The few mentions of distraction effects are contradictory. Boggs (13), whose conditions were not at all well controlled, reported that interruptions and outside noises were very disturbing to her reactors and prejudicial to accuracy. Gough's (24) and Mull's (65) reactors who were trying to acquire absolute pitch found outside noises very distracting. Weinert (107) on the other hand evidently had considerable outside noise distraction in his experimental work, but this apparently did not bother his reactors nor affect their scores. The explanation of the discrepancy is that Boggs' reactors were young students, while Weinert's were mostly highly trained professional musicians with more firmly set habits of pitch identification.
Evidence on fatigue is also slight. Stumpf (95) attributes the unusual number of errors in certain tests on his reactors to fatigue from previous activity, and Boggs (13) reports that eight of the possessors of absolute pitch whom she interviewed " must not be fatigued in order to do well ". Gough's (24) reactors trying to acquire absolute pitch often reported fatigue. Weinert (107), who gave all the notes of the piano a total of five times to his reactors, found no fatigue effects to speak of, in that there was hardly ever an increase in number of errors from the first series to the last. Evidently those with whom the identification is most habitual and automatic experience the least fatigue.
Abraham (1) tells of a musician who reports that after great tension or depression music seemed half a tone lower to him than it really was. There has been no experimental check on any case of this sort.
Naturally, the accuracy with which a given note can be sung on demand is dependent on the accuracy with which a pitch can be intoned at unison with or immediately after a heard tone. The studies of Miles (62), Sokolowsky (92), Kerppola and Walle (40), and Guttmann (25) all indicate that the accuracy of professionals in singing at unison with a tuning fork or organ pipe is usually within one per cent, and amateur singers are on the whole less accurate. Guttmann concluded from another study (26) on a violinist and a cellist that for women's voices and instruments of corresponding range variations from the correct pitch up to one per cent may be considered correct, and for men's voices and corresponding instruments variations up to one and a half per cent.
Introspections of reactors from Stumpf down agree rather closely on certain points. Reactors who are the most highly trained and accurate give the name of a heard tone immediately and usually cannot explain how they do it. For instance, Weinert's reactors (107) reported in the main that no more concentration nor attention was necessary than for the naming of seen objects. Usually these reactors report that associations of the note with letters, position on the staff, etc., sometimes enter in but are of no special help. With more inaccurate observers, however, and in certain cases with the more accurate, there is much uncertainty and "feeling around". Stumpf (95) says of such cases: " One reacts to the tone whose pitch cannot be determined... as to a quite new, strange phenomenon; even the timbre of my own piano seemed often unknown to me... One hears the tone almost as one hears it before all experience." He also mentions that in the interval between the tone and the judgment the memory for it decreases while the attention increases; the two processes thus working in contrary directions. Revesz (78), evidently in speaking for himself, says that uncertain tones are accompanied by a good deal of testing, verifying, comparing; first, the possible range of the note is limited, then more productions of the tone are wished for, so that the choice may be narrowed down still more. Gough (24) gives very interesting and complete reports of her reactors' introspections and these show some quite individual attitudes towards tones and a diversity of methods of judgment.

■ **INFORMATION SUPPLIED**

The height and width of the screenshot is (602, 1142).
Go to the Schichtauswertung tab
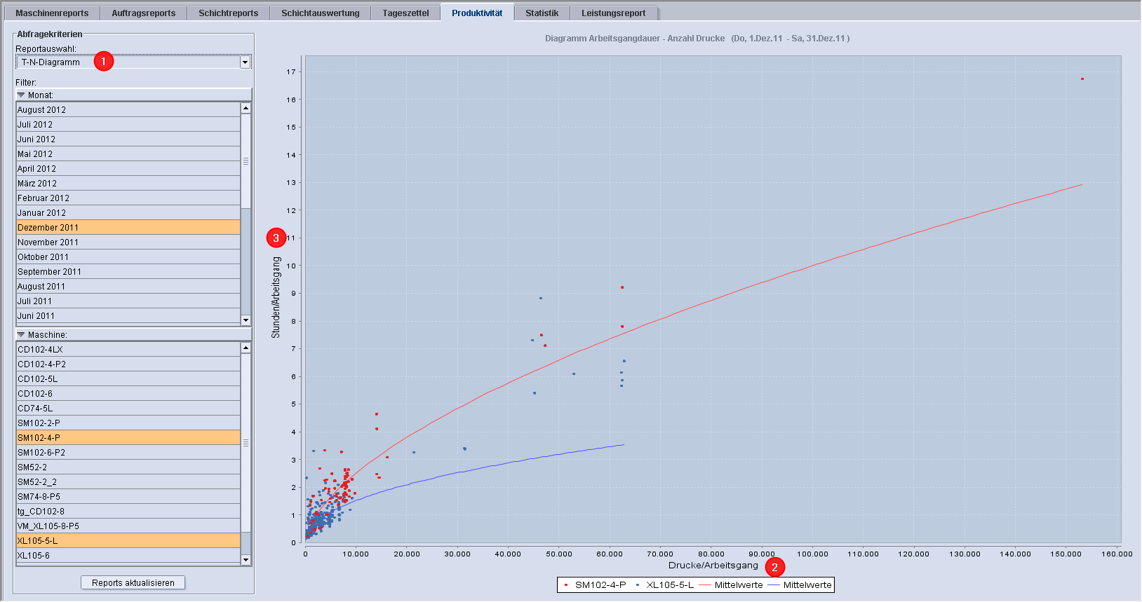[x=320, y=13]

■ **WHAT IS ASKED**
1. In the passage on absolute pitch, how many times did Weinert give all the notes of the piano to his reactors?
2. Rewrite the passage on absolute pitch, starting with "The few mentions" and going on through "of pitch identification.", changing "reactors" to "subjects".

■ **FINAL RESULTS**
1. A total of five times.

2.
The few mentions of distraction effects are contradictory. Boggs (13), whose conditions were not at all well controlled, reported that interruptions and outside noises were very disturbing to her subjects and prejudicial to accuracy. Gough's (24) and Mull's (65) subjects who were trying to acquire absolute pitch found outside noises very distracting. Weinert (107) on the other hand evidently had considerable outside noise distraction in his experimental work, but this apparently did not bother his subjects nor affect their scores. The explanation of the discrepancy is that Boggs' subjects were young students, while Weinert's were mostly highly trained professional musicians with more firmly set habits of pitch identification.